When Ruth Bader Ginsburg was growing up in Brooklyn, New York in the 1930’s and 40’s, as the daughter of Russian Jewish immigrants, girls didn’t have ‘careers.’ No, few girls even went to college and even fewer went into graduate programs. Women instead were expected to be ‘a lady’ and to land husbands, raise children and keep house. And when it came to legal rights – they also didn’t have many of those. They couldn’t get a bank loan or buy a house without their husband’s signature and weren’t allowed to ever charge their husbands with rape – no matter how terrible the situation. But young Ruth Bader Ginsburg was not ‘most girls.’ While her devoted mother did her duty and advised her only surviving daughter to be ladylike (an older sister had died in childhood), she also encouraged her to ‘be independent’ – something highly unusual for women at that time. Ruth Bader, now 85, and a renowned member of the nine Supremes, was so bright that she graduated from high school early and was just 17 when she went to Cornell University where she met her future husband, Marty Ginsburg. He was captivated by both her beauty – and yes, photos reveal that the 5’1″ Ruth was a stunner – and more importantly, he loved, her brain. Ginsburg reveals in the film that she fell for her charming classmate because he was the first boy she ever dated who cared that she did in fact, have a brain.
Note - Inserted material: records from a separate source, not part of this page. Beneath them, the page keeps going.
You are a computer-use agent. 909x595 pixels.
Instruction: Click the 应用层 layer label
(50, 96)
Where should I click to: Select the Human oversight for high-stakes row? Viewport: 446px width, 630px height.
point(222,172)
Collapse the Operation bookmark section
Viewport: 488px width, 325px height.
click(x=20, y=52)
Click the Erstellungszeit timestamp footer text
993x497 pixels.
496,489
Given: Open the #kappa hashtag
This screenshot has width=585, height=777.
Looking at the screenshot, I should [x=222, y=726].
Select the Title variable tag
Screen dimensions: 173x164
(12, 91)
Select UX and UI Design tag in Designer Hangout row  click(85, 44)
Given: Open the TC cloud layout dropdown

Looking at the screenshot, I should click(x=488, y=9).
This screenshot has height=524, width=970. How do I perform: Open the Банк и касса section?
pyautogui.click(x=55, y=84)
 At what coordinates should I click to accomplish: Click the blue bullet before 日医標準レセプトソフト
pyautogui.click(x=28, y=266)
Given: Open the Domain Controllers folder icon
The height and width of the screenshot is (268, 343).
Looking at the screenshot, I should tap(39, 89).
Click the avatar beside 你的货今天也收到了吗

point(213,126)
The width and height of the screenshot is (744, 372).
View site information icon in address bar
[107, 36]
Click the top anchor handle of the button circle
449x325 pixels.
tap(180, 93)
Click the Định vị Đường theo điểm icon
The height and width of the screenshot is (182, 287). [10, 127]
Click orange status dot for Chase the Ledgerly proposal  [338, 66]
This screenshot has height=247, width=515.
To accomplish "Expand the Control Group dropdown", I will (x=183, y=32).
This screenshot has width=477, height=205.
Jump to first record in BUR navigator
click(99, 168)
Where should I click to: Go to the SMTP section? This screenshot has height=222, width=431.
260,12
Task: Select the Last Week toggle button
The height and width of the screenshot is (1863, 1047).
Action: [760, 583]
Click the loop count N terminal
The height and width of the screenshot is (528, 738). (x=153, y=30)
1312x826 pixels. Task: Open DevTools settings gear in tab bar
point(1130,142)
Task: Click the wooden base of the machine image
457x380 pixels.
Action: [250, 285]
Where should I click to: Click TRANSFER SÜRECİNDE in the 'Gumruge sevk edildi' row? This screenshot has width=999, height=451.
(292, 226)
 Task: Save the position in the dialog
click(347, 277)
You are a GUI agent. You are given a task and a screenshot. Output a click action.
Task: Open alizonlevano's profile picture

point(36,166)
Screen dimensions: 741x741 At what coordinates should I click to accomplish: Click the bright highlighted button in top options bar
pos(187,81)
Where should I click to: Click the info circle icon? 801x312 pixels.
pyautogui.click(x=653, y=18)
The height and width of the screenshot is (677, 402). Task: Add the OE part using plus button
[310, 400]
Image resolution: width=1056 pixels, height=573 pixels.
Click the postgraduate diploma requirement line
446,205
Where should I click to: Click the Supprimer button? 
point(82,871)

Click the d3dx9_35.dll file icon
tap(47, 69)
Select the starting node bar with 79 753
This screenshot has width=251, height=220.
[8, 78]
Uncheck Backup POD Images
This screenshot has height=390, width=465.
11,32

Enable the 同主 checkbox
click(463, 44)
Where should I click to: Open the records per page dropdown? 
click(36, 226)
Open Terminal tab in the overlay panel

The RBG doc makes very clear points – Ruth’s incredible hard work and determination in the face of plenty of adversity, led her to groundbreaking successes – and that she had a rare marriage, that was truly a lifelong partnership of mutual respect and support. Ruth could never had made it to being the second woman in history, after Sandra Day O’Connor, to be sworn onto the Supreme Court, without her own brilliance and dedication to creating new law, but also without her husband’s efforts to champion her worth. Think about this: Ginsburg was just one of 9 women in Harvard Law School, in a class of 500 men, including her husband. She had to face the question from the Dean of the Law School – why was she taking a place away from a man? Nevertheless, she landed a spot on the revered Harvard Law Review.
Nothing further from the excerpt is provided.